La vie avec mon père est un film qui, malgré une apparente sincérité, manque de force dramatique et d'intérêt général. Comme si cette histoire de famille, qui devrait interpeller tout le monde, n'interpellait personne. Une confession incomplète.
Le deuxième film du réalisateur-philosophe Sébastien Rose, après Comment ma mère accoucha de moi pendant sa ménopause, malgré quelques bons moments dispersés, ne partage jamais ni la beauté, ni la laideur de la vie. Cet hédoniste, amoureux des femmes, du vin et de la vie, manque de profondeur, manque d'humanité, un peu comme son film, une sorte d'ode à la vie sans musique. Un joli poème, à la limite, mais mal accordé.
François Agira, auteur d'un seul roman, revient vivre avec ses deux fils qu'il a abandonnés pour terminer sa vie. Pas besoin d'en dire plus pour voir le lien direct avec Les Invasions Barbares, de Denys Arcand avec Rémy Girard, et même si Rose continue de dire que son film était écrit avant, il devra se prêter au jeu des comparaisons. Évidemment, Rose perd, par manque de sentiments, et Bouchard perd aussi, par manque d'aplomb.

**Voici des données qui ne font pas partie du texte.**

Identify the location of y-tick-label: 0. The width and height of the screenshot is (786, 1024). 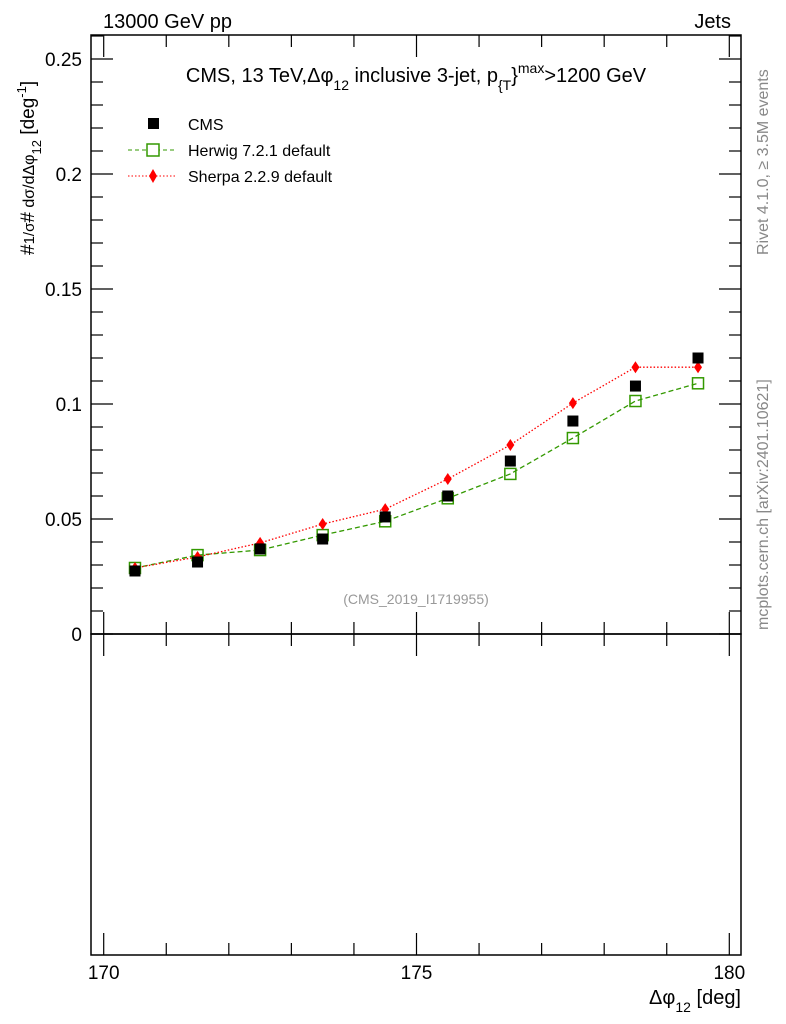
(76, 636).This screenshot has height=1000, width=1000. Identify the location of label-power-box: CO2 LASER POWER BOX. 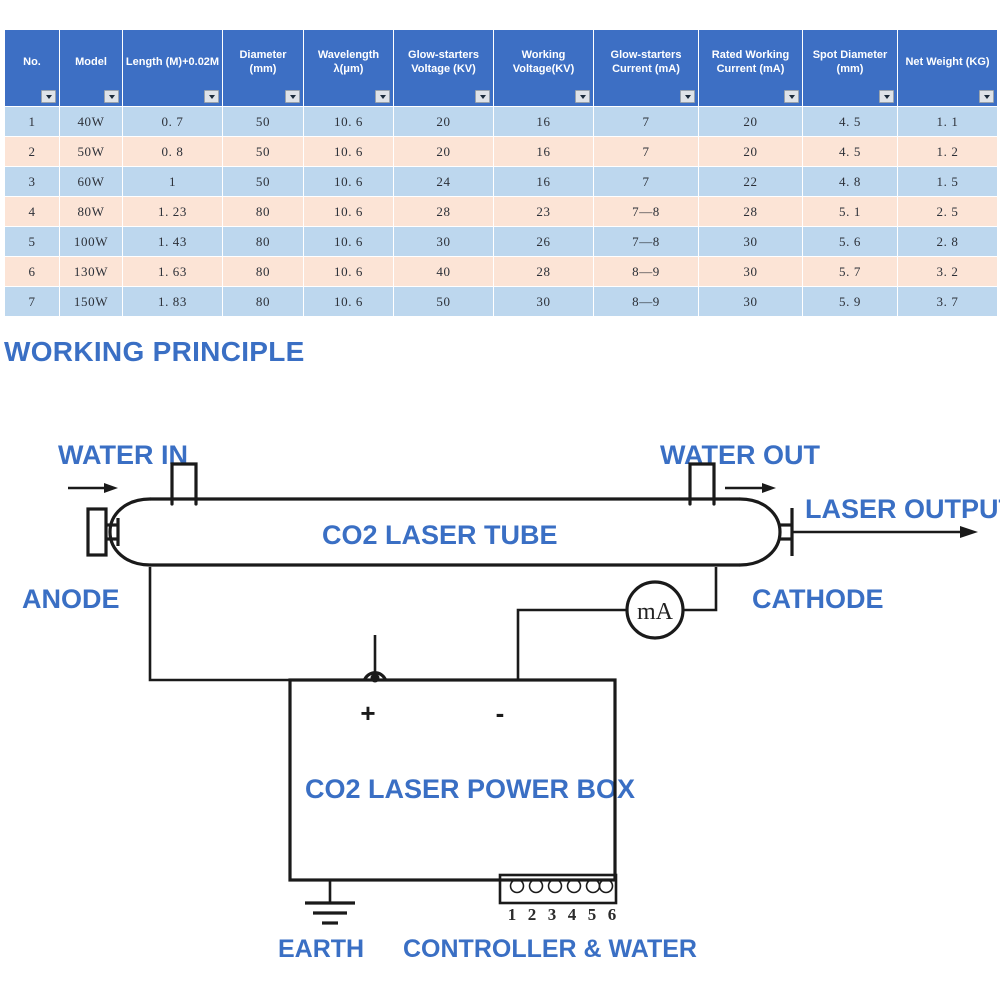
(470, 789).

Le film repose sur l'opposition habituelle entre les deux frères, un écrivain raté et pauvre, Paul, et le très efficace directeur d'une multinationale pharmaceutique, Patrick. Rien d'innovateur, ni dans l'histoire, ni dans le traitement. La déchéance du père commence sans qu'il ne soit défini, et nous voilà aussi désarçonnés que lui, d'autant que certaines de ses actions s'expliquent franchement mal.

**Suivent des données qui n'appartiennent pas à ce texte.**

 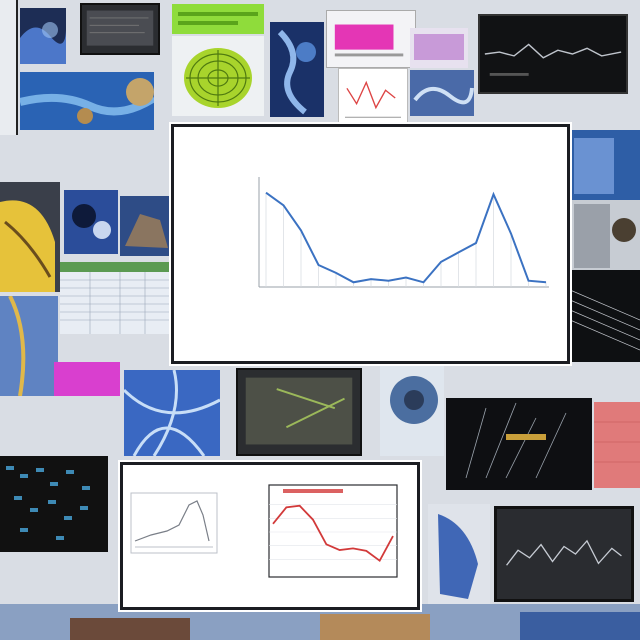 I want to click on collage-tile-green-monitor, so click(x=299, y=412).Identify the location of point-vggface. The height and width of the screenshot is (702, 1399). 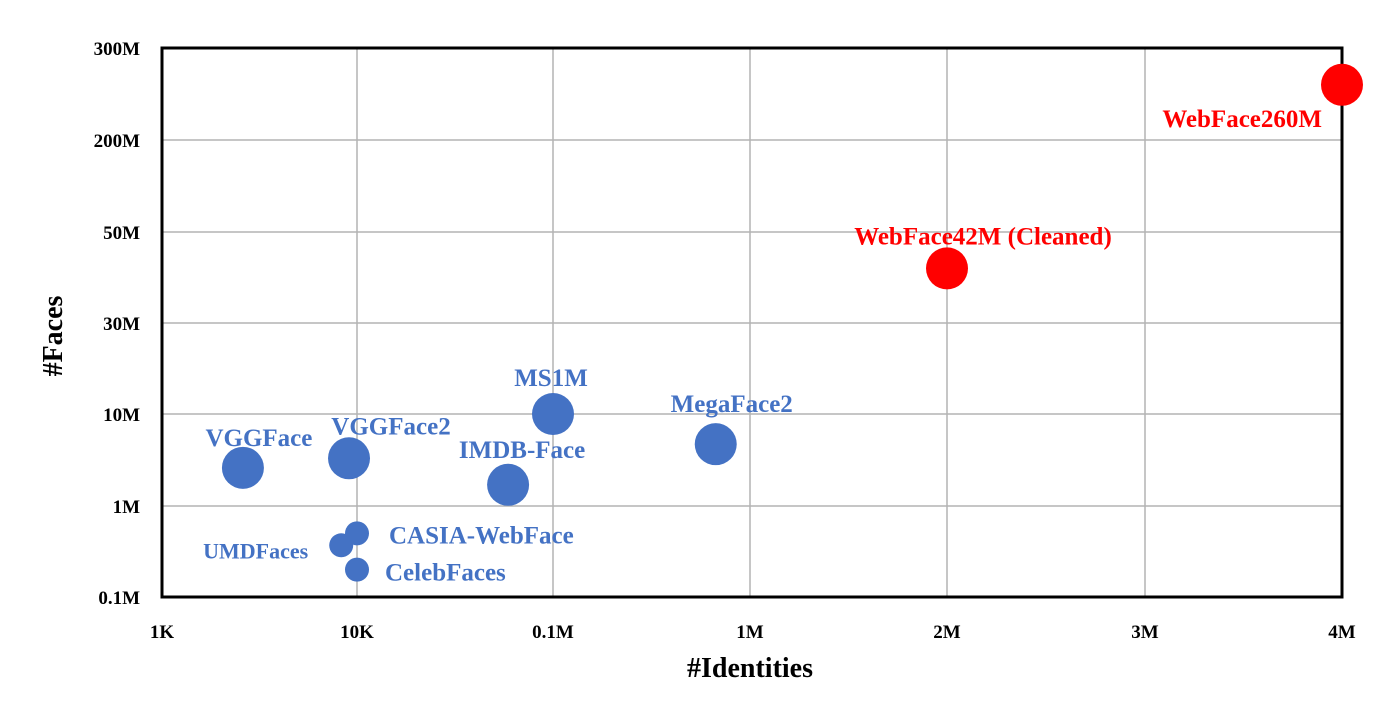
(242, 468). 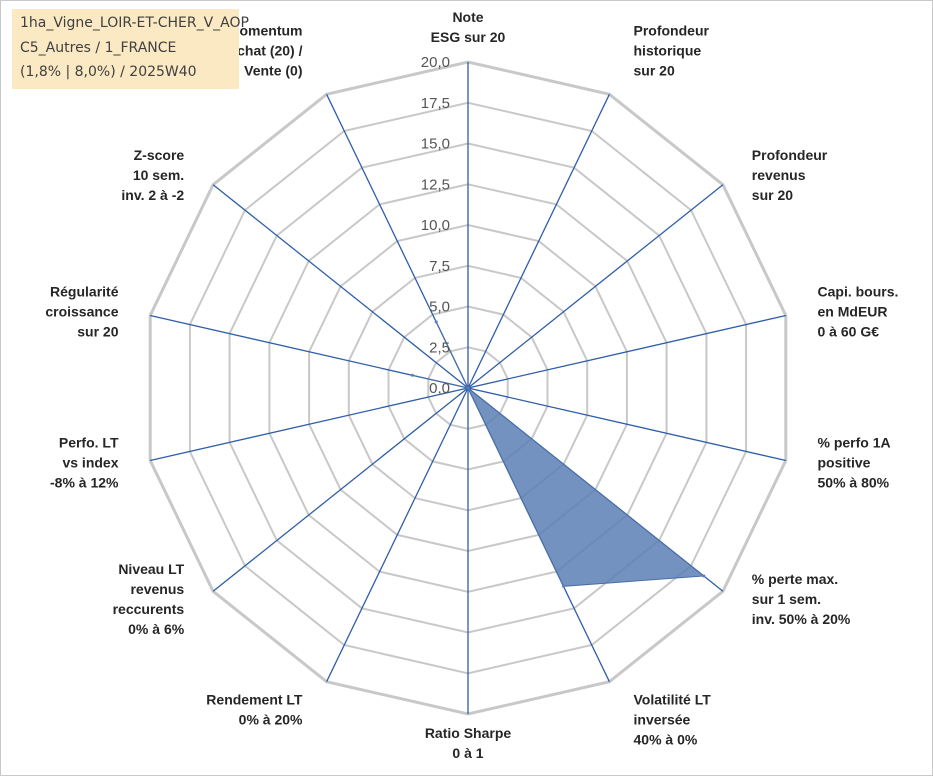 I want to click on axis-label-group: % perte max. sur 1 sem. inv. 50% à 20%, so click(x=802, y=599).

La réalisation est mature et pertinente, sans plus, posant un regard neutre sur l'ensemble du portrait, regardant seulement ces personnages de laboratoire vivre dans un habitat constamment modifié, par les gens qui le composent ou par les éléments physiques qui se décomposent. Difficile de rater la métaphore avec le père, amoureux et malade, qui vit ici les derniers moments de sa vie et qui veut laisser derrière lui des leçons de vie…ni inspirées, ni réalistes. Se faire moralisateur au cinéma d'aujourd'hui est risqué, Rose ne parvient pas à intégrer son message à l'œuvre, impossible alors de le faire accepter.

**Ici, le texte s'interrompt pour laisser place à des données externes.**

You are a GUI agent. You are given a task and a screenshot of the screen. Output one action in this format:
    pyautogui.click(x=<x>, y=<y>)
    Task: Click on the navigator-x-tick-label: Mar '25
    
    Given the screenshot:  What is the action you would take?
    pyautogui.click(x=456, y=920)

On parle beaucoup de la performance de Raymond Bouchard, du rôle de sa carrière, peut-être, alors que, en tant qu'acteur d'expérience, il ne fait qu'atteindre la qualité attendue. Oui, sa performance est bonne, très bonne, mais ce n'est pas une révélation, ce devrait être admis de facto. David La Haye, comme toujours, est juste et en parfait contrôle tandis que Paul Ahmarani est tout aussi efficace. Hélène Florent s'avère la plus jolie trouvaille du groupe dans une performance vivante et enjouée. Elle est le personnage le plus complet, le plus humain du groupe. Les autres paraissent souvent comme des définitions de dictionnaire, sans nuances et unidimensionnels. Leurs relations en souffrent, évidemment, tombant parfois dans un surréalisme tout à fait inapproprié. Dommage.
Quelques scènes seulement partagent cette vigueur qu'on suppose à François Agira, même face à la mort, ce qui rend La vie avec mon père le portrait un peu brouillon de l'existence d'un homme. L'ensemble s'avère un peu monotone, et Raymond Bouchard même ne peu insuffler suffisamment de vigueur au film pour qu'il touche ou qu'il émeuve. Une page de journal intime trop inabordable, voilà La vie avec mon père.
La vie avec mon père est un film qui, malgré une apparente sincérité, manque de force dramatique et d'intérêt général. Comme si cette histoire de famille, qui devrait interpeller tout le monde, n'interpellait personne.